Items from a data source:

((

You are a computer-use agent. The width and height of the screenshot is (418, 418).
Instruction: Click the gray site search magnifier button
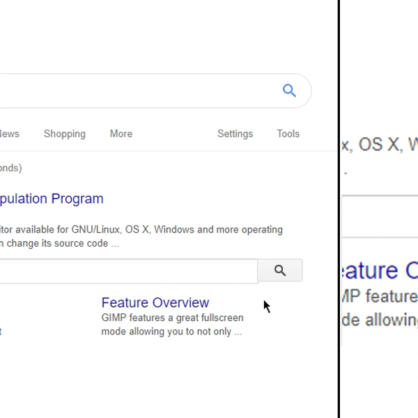point(280,270)
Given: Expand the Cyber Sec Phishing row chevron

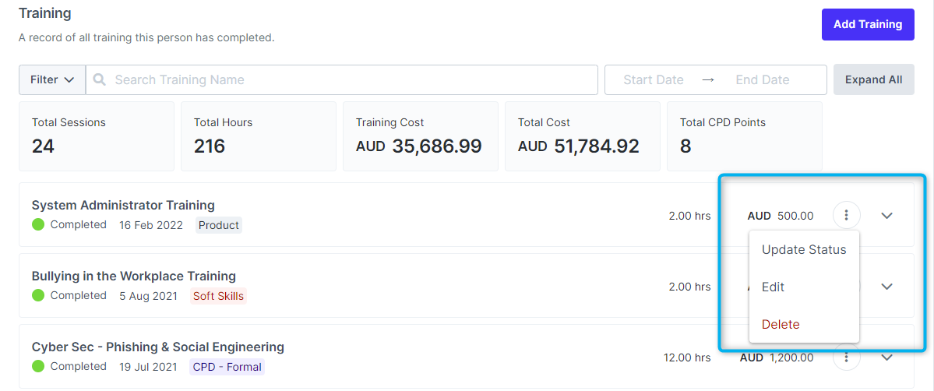Looking at the screenshot, I should [x=886, y=358].
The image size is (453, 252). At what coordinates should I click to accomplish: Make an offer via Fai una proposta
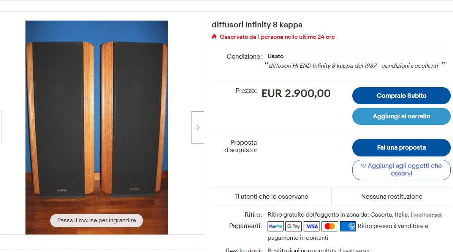pyautogui.click(x=401, y=148)
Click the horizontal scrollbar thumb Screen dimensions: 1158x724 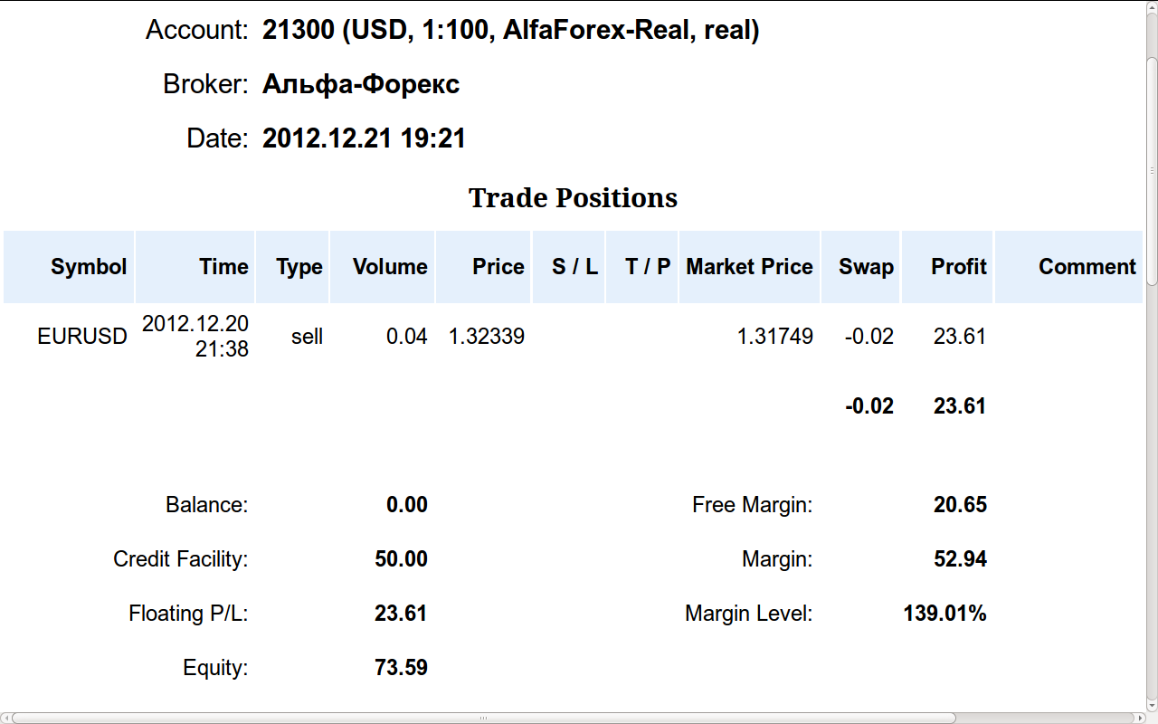(x=484, y=718)
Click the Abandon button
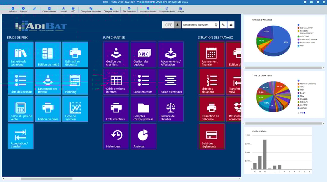The height and width of the screenshot is (182, 327). click(x=24, y=10)
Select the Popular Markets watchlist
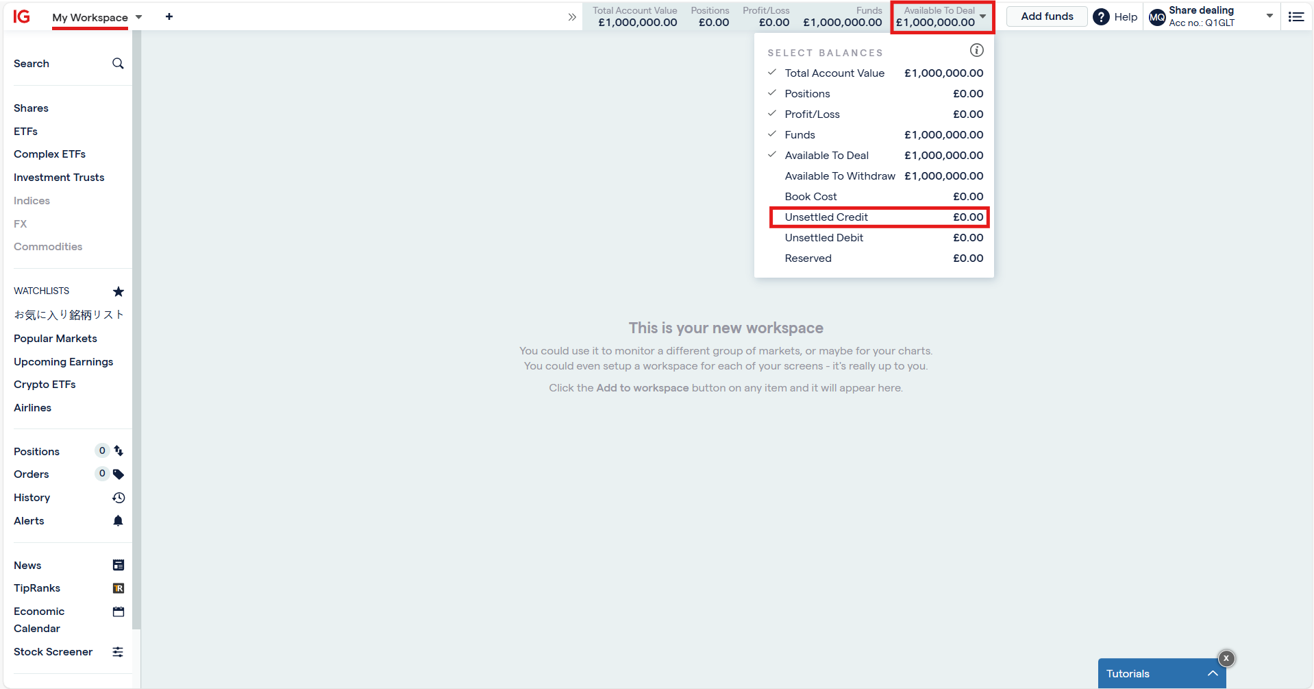Image resolution: width=1314 pixels, height=689 pixels. (x=55, y=339)
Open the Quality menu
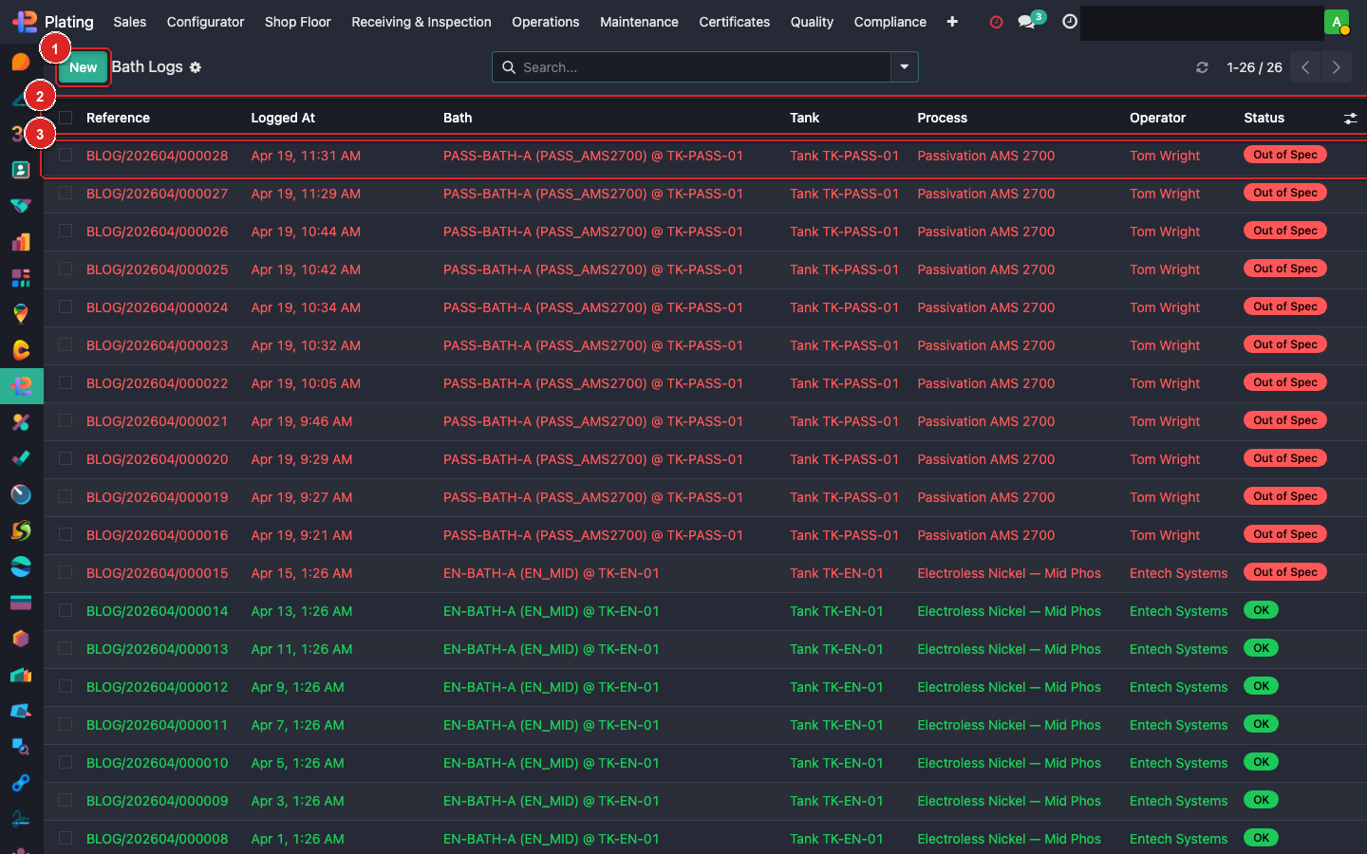Screen dimensions: 1367x854 tap(812, 22)
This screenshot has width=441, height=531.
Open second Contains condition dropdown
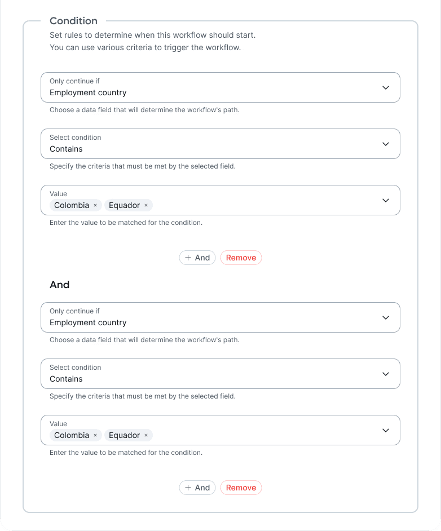pyautogui.click(x=220, y=374)
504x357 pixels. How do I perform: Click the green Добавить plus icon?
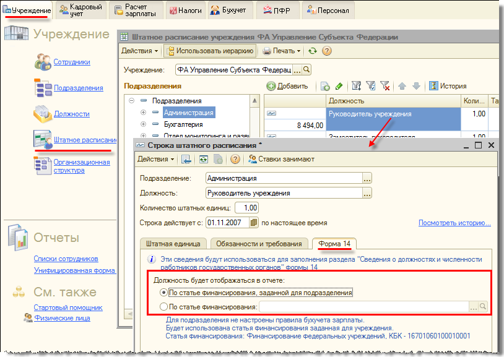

))

_What you will do_. Repeat the lines of the records verbatim, starting at the line containing "This screenshot has width=441, height=531." and stopping after the final line. Images stay out.

_Response_.
This screenshot has width=441, height=531.
Open second Contains condition dropdown
pyautogui.click(x=220, y=374)
504x357 pixels. How do I perform: Click the green Добавить plus icon?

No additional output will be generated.